Since 2012, when the potential of the CRISPR system for gene editing was discovered, the technique has caused much excitement in the field of molecular biology. The CRISPR system may not be to only gene editing tool, but it has a number of advantages over other techniques. Notably, it is relatively easy to use and is cheaper than alternative methods of gene editing.
Since the first tests of CRISPR were performed, scientists have been working on developing new and more efficient methods for delivering CRISPR-Cas9. While the CRISPR-Cas9 tool has been shown to be effective without the use of nanoparticles, transporting CRISPR-Cas9 across cell membranes is not always straightforward. Getting CRISPR-Cas9 into the cytosol and onto the cell nucleus has proved problematic for many researchers.
CRISPR-Cas9 can be trapped by cells’ defense mechanisms which hampers delivery. However, the new technique improves efficiency and ensures more CRISPR-Cas9 pairings make it to the cytosol.
The researchers explain that they have engineered a new version of the Cas9 enzyme – named Cas9En – and have created nanoparticles which bind to the protein and deliver it through the cell membrane. Using the new technique, the researchers claim they can achieve a 90% delivery rate with around 30% gene editing efficiency – That is a considerable improvement on other delivery methods.
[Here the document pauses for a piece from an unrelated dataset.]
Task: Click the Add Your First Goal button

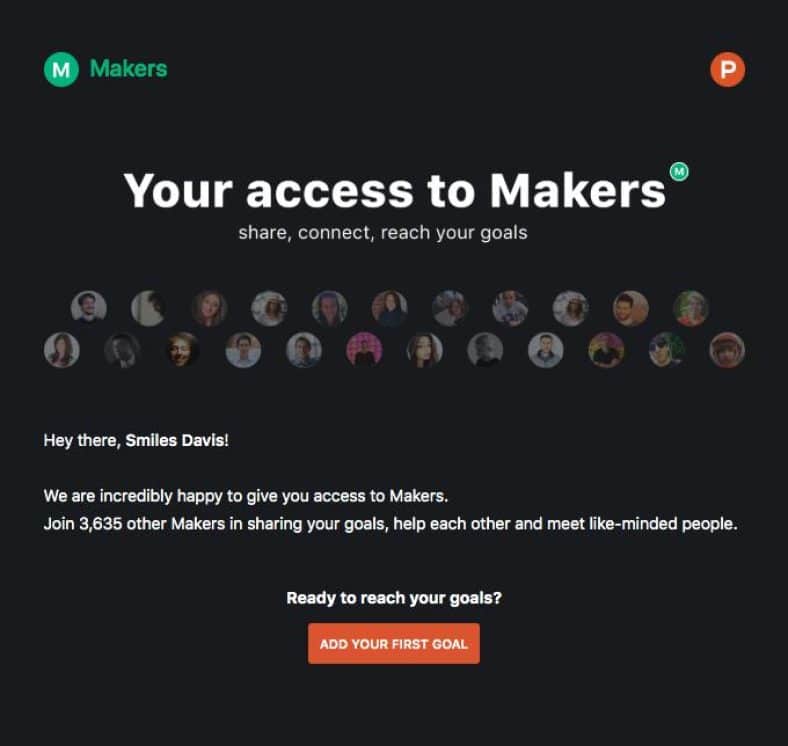Action: click(394, 643)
According to lead researcher Rubul Mout, Ph.D., at Vincent Rotello’s laboratory at UMass Amherst, “The [Cas9En] vectors carrying the Cas9 protein and sgRNA come into contact with the cell membrane, fuse, and release the Cas9-sgRNA directly into the cell cytoplasm.” The researchers have even been able to observe the delivery process in real-time using sophisticated microscopy. As Rotello laboratory researcher Moumita Ray, Ph.D., explained, “Our method allows the precise monitoring of Cas9 protein movement inside a cell, opening new opportunities in genomic research.”
In addition to improving delivery of CRISPR-Cas9, there are other applications for the nanoparticles. They could, for instance, be used to deliver self-assembling peptides or polymers into cells.
Now that the technique has been shown to be effective in cultured cells, the team aims to conduct trials in pre-clinical animal models.
The technique is detailed in the paper Direct Cytosolic Delivery of CRISPR/Cas9-Ribonucleoprotein for Efficient Gene Editing, which has recently been published in the journal ACS Nano.